Suno CEO Predicts Interactive, AI-Powered Music Will Eclipse Streaming
Mikey Shulman, CEO of Suno, explains how the company aims to transform music from a passive listening activity into an interactive, game-like experience where everyone can be a creator. He argues that in music, scale alone won’t solve AI quality because taste is subjective, so the real challenge is aligning models to human preferences and building great products, not just bigger models.
Shulman discusses Suno’s rapid move from an enterprise audio tool to a consumer music creation platform, its decision to charge from day one, and how business model, UX, and taste-alignment—not model specs—will define winners.
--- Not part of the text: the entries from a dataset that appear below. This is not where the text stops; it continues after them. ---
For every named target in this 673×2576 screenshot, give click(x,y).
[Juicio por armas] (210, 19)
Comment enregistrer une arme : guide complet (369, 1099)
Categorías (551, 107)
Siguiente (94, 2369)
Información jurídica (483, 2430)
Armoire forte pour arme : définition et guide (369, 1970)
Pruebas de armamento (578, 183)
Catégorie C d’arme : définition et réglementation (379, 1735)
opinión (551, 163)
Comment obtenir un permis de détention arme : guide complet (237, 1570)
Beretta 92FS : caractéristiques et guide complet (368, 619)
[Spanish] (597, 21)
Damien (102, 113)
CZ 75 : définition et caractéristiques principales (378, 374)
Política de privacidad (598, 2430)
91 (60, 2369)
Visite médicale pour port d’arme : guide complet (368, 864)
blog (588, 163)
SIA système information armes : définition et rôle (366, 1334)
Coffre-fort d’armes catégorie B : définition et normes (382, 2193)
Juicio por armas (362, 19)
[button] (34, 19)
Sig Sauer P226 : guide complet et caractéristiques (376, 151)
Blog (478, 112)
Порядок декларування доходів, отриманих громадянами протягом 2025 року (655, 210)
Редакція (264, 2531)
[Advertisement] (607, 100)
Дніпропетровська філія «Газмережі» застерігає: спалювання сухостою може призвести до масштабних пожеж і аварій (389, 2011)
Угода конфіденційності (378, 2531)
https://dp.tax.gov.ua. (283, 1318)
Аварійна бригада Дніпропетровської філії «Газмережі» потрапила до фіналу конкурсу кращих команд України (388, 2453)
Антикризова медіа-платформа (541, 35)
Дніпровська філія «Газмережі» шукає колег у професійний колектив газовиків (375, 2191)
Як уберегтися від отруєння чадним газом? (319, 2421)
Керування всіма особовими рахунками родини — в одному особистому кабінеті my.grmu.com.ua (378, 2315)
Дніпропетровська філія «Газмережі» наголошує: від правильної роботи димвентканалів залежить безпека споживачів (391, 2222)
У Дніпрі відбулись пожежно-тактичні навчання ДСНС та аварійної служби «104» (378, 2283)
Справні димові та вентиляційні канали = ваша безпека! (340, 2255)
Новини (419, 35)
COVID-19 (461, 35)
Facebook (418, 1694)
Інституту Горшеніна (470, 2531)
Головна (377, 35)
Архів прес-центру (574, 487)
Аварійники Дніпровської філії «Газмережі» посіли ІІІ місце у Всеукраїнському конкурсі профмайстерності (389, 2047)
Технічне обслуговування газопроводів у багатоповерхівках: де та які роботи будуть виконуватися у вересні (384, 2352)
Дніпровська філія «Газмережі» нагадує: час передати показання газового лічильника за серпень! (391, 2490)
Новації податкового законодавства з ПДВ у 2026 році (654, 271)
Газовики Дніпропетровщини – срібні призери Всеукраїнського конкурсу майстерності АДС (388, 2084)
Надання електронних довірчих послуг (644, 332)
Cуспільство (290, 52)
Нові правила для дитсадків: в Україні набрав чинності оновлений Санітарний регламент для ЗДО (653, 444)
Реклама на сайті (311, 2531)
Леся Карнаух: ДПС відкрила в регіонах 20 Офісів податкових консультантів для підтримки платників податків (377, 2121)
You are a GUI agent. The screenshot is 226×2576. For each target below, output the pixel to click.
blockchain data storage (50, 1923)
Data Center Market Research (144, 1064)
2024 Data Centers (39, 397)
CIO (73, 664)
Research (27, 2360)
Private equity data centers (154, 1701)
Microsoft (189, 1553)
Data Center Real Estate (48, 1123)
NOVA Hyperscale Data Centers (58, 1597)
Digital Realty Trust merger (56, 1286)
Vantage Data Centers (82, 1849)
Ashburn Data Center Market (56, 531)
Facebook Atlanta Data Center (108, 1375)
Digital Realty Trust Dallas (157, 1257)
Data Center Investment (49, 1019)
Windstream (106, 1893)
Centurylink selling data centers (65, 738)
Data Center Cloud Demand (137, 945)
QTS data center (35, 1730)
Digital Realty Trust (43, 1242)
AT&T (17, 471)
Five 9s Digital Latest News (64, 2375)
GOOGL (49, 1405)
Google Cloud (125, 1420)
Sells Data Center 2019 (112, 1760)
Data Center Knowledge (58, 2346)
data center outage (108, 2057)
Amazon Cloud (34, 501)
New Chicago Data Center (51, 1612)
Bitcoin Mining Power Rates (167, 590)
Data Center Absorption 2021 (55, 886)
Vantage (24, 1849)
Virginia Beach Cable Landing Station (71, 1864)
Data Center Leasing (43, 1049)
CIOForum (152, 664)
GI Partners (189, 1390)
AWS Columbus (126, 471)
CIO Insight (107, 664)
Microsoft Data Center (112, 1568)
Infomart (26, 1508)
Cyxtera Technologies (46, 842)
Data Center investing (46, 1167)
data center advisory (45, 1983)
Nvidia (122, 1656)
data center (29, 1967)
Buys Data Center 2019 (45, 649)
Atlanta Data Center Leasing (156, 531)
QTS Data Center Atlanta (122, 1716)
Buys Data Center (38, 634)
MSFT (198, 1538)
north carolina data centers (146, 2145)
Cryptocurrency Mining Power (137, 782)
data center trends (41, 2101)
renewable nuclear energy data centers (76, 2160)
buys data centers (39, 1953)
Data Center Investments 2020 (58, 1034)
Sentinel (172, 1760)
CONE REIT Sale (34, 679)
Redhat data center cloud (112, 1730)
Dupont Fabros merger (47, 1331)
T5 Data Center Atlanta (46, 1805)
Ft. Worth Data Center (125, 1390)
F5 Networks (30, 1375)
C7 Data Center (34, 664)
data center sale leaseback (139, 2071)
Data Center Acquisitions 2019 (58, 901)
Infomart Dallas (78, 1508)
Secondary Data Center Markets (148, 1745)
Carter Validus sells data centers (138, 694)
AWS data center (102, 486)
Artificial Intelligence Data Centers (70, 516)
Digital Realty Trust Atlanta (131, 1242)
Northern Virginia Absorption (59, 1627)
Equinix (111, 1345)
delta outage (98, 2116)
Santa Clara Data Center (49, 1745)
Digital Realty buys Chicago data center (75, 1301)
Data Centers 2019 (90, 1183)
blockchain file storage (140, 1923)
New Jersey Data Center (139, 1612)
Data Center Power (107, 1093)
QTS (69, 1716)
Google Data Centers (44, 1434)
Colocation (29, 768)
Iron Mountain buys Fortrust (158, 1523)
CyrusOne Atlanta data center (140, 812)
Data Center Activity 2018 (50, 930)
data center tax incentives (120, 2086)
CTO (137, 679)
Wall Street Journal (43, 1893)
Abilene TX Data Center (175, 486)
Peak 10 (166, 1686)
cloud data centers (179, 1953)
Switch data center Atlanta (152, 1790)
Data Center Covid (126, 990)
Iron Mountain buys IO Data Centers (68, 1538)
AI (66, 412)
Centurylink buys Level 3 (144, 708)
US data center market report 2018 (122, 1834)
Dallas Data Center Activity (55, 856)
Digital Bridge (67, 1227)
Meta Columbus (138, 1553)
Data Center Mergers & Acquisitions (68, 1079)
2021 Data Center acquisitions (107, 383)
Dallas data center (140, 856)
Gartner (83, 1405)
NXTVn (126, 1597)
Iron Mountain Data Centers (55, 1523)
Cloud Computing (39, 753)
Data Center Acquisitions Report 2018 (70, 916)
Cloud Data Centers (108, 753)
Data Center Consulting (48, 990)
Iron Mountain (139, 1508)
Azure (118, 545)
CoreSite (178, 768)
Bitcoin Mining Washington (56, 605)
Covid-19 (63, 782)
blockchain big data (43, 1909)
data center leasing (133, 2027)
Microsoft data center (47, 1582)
He also addresses the RIAA lawsuit, data training norms, and why collaboration with incumbents would unlock a much larger music ecosystem.
Looking ahead, he outlines possible good and bad futures for AI music: from participatory, social, creator-centric worlds with new monetization models, to dystopian hyper-personalized or fully impersonated music streams that cut artists out. Throughout, he emphasizes judgment, product focus, and building a bigger overall “pie” for music rather than fighting over today’s limited streaming economics.
Key Takeaways
Music AI is a product and taste problem, not just a scaling problem.
Unlike text, music quality is driven by subjective taste, so simply building larger models is insufficient; Suno focuses on small transformer models, better audio representations, and techniques like RLHF-style alignment to human preferences.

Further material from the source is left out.